▶ Instructions to follow
Locate every line in the data below that contains the string "width", with case counting, and copy each such line.

----------

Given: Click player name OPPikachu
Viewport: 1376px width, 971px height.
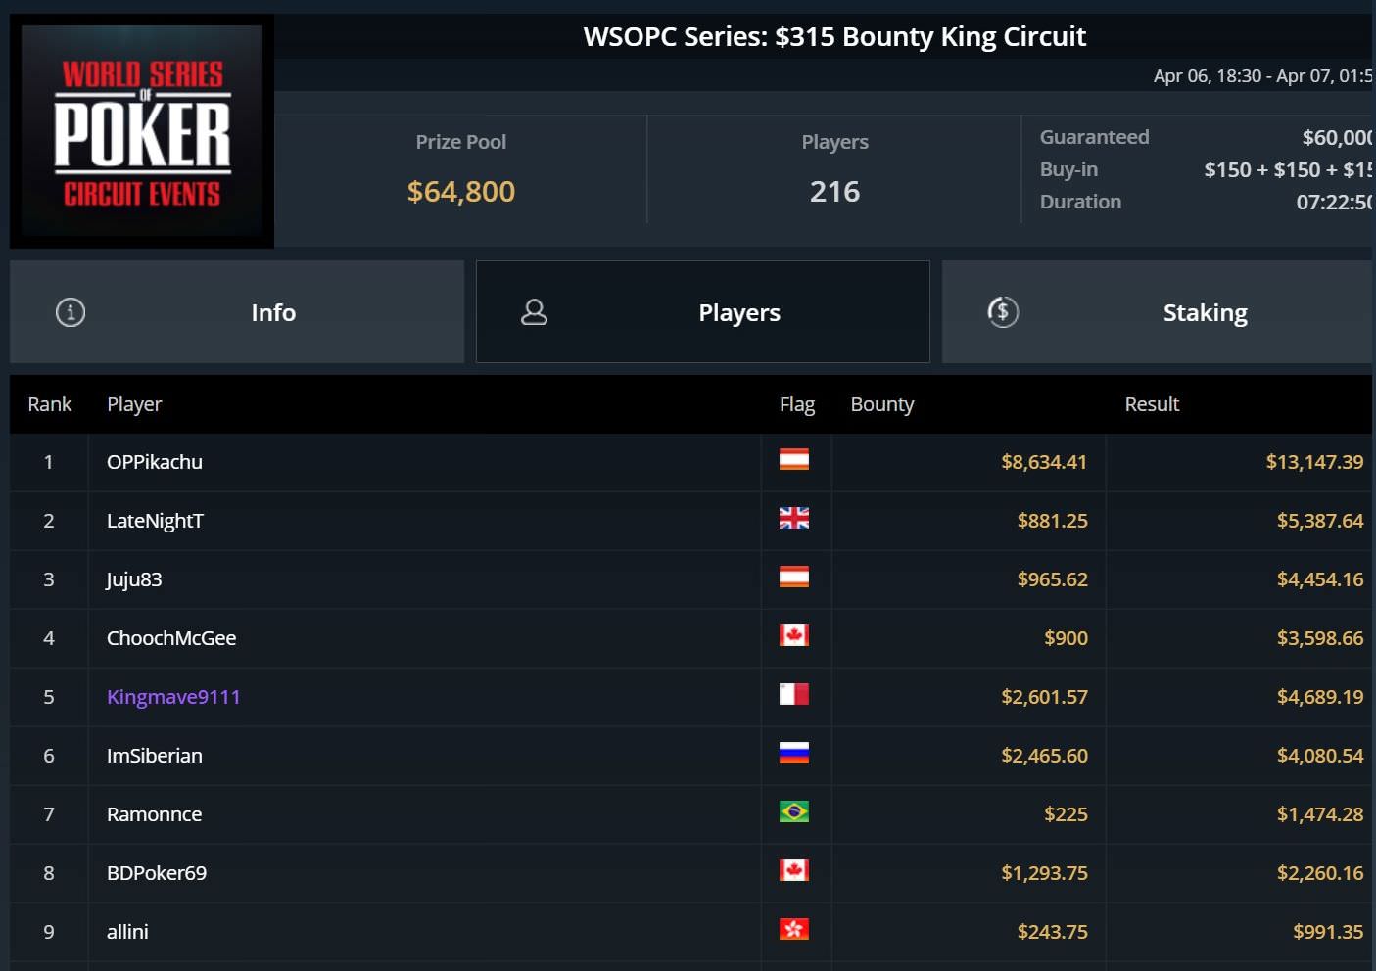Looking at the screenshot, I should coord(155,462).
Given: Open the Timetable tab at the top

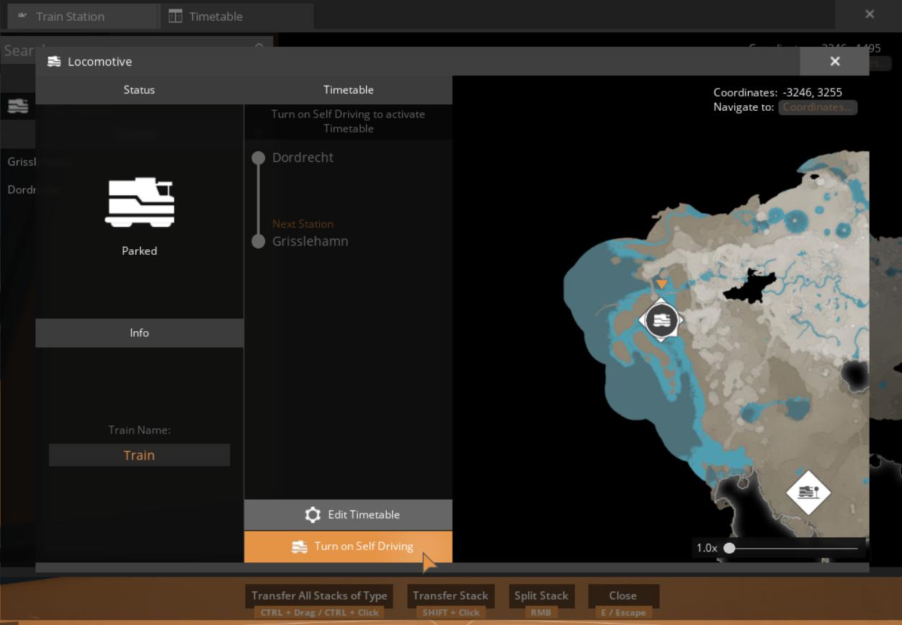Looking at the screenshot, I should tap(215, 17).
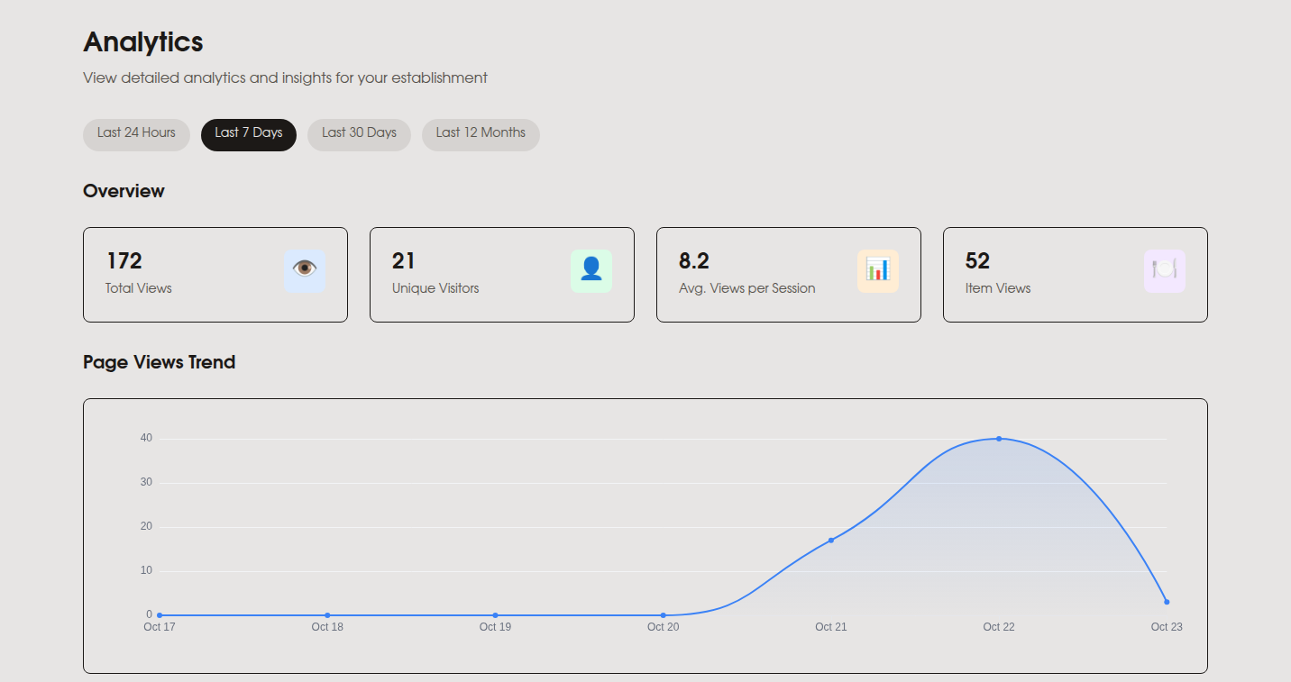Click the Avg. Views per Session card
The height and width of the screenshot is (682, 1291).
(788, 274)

----------

▶ Final result
Viewport: 1376px width, 971px height.
The height and width of the screenshot is (682, 1291).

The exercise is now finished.